Task to carry out:
Word for word, repeat every record.

Collected data entries:
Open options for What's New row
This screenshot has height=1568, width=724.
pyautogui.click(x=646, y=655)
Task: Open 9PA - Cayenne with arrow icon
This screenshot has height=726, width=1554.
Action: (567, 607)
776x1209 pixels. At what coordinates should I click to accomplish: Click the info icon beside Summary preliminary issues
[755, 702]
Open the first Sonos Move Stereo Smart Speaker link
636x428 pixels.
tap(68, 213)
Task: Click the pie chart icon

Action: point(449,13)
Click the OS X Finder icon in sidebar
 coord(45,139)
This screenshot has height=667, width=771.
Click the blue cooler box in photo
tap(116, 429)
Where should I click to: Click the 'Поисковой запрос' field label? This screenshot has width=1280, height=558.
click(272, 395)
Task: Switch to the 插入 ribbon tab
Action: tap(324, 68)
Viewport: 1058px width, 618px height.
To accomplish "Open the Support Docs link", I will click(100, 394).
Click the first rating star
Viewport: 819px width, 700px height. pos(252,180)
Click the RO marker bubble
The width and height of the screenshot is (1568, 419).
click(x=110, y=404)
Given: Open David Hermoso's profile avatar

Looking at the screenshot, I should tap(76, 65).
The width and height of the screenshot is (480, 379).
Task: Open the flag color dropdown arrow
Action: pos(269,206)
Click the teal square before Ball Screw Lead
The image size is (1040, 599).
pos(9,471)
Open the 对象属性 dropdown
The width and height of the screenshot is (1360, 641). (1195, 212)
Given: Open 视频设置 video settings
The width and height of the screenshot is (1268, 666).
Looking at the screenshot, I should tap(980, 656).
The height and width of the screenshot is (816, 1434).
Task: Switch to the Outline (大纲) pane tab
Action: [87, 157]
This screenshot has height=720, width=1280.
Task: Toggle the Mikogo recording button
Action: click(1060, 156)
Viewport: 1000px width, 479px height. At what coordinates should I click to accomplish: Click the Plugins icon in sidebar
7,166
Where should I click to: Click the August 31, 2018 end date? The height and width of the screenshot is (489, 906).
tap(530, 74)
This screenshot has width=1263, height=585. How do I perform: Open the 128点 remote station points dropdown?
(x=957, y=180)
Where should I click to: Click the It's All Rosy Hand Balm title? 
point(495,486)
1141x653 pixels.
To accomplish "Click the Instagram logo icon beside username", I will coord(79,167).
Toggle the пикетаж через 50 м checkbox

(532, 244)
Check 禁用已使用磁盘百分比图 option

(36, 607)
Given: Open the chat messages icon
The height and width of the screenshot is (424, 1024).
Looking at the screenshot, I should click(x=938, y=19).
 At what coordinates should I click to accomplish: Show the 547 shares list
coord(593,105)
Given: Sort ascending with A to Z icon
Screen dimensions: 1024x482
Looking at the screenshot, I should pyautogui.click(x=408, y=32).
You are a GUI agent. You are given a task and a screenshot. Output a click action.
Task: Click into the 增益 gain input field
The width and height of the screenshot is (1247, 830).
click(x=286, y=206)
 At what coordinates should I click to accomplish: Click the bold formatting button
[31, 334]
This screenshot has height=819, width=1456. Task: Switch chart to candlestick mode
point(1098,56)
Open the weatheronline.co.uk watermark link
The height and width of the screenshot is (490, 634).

Answer:
Open options for What's New row
This screenshot has height=1568, width=724.
pyautogui.click(x=646, y=655)
Task: Open 9PA - Cayenne with arrow icon
This screenshot has height=726, width=1554.
Action: (567, 607)
776x1209 pixels. At what coordinates should I click to accomplish: Click the info icon beside Summary preliminary issues
[755, 702]
Open the first Sonos Move Stereo Smart Speaker link
636x428 pixels.
tap(68, 213)
Task: Click the pie chart icon

Action: point(449,13)
Click the OS X Finder icon in sidebar
 coord(45,139)
This screenshot has height=667, width=771.
Click the blue cooler box in photo
tap(116, 429)
Where should I click to: Click the 'Поисковой запрос' field label? This screenshot has width=1280, height=558.
click(272, 395)
Task: Switch to the 插入 ribbon tab
Action: tap(324, 68)
Viewport: 1058px width, 618px height.
To accomplish "Open the Support Docs link", I will click(100, 394).
Click the first rating star
Viewport: 819px width, 700px height. pos(252,180)
Click the RO marker bubble
The width and height of the screenshot is (1568, 419).
click(x=110, y=404)
Given: Open David Hermoso's profile avatar

Looking at the screenshot, I should tap(76, 65).
The width and height of the screenshot is (480, 379).
Task: Open the flag color dropdown arrow
Action: pos(269,206)
Click the teal square before Ball Screw Lead
The image size is (1040, 599).
pos(9,471)
Open the 对象属性 dropdown
The width and height of the screenshot is (1360, 641). (1195, 212)
Given: Open 视频设置 video settings
The width and height of the screenshot is (1268, 666).
Looking at the screenshot, I should tap(980, 656).
The height and width of the screenshot is (816, 1434).
Task: Switch to the Outline (大纲) pane tab
Action: [87, 157]
This screenshot has height=720, width=1280.
Task: Toggle the Mikogo recording button
Action: click(1060, 156)
Viewport: 1000px width, 479px height. At what coordinates should I click to accomplish: Click the Plugins icon in sidebar
7,166
Where should I click to: Click the August 31, 2018 end date? The height and width of the screenshot is (489, 906).
tap(530, 74)
This screenshot has width=1263, height=585. How do I perform: Open the 128点 remote station points dropdown?
(x=957, y=180)
Where should I click to: Click the It's All Rosy Hand Balm title? 
point(495,486)
1141x653 pixels.
To accomplish "Click the Instagram logo icon beside username", I will coord(79,167).
Toggle the пикетаж через 50 м checkbox

(532, 244)
Check 禁用已使用磁盘百分比图 option

(36, 607)
Given: Open the chat messages icon
The height and width of the screenshot is (424, 1024).
Looking at the screenshot, I should click(x=938, y=19).
 At what coordinates should I click to accomplish: Show the 547 shares list
coord(593,105)
Given: Sort ascending with A to Z icon
Screen dimensions: 1024x482
Looking at the screenshot, I should pyautogui.click(x=408, y=32).
You are a GUI agent. You are given a task and a screenshot. Output a click action.
Task: Click into the 增益 gain input field
The width and height of the screenshot is (1247, 830).
click(x=286, y=206)
 At what coordinates should I click to accomplish: Click the bold formatting button
[31, 334]
This screenshot has height=819, width=1456. Task: Switch chart to candlestick mode
point(1098,56)
Open the weatheronline.co.uk watermark link
The height and width of the screenshot is (490, 634).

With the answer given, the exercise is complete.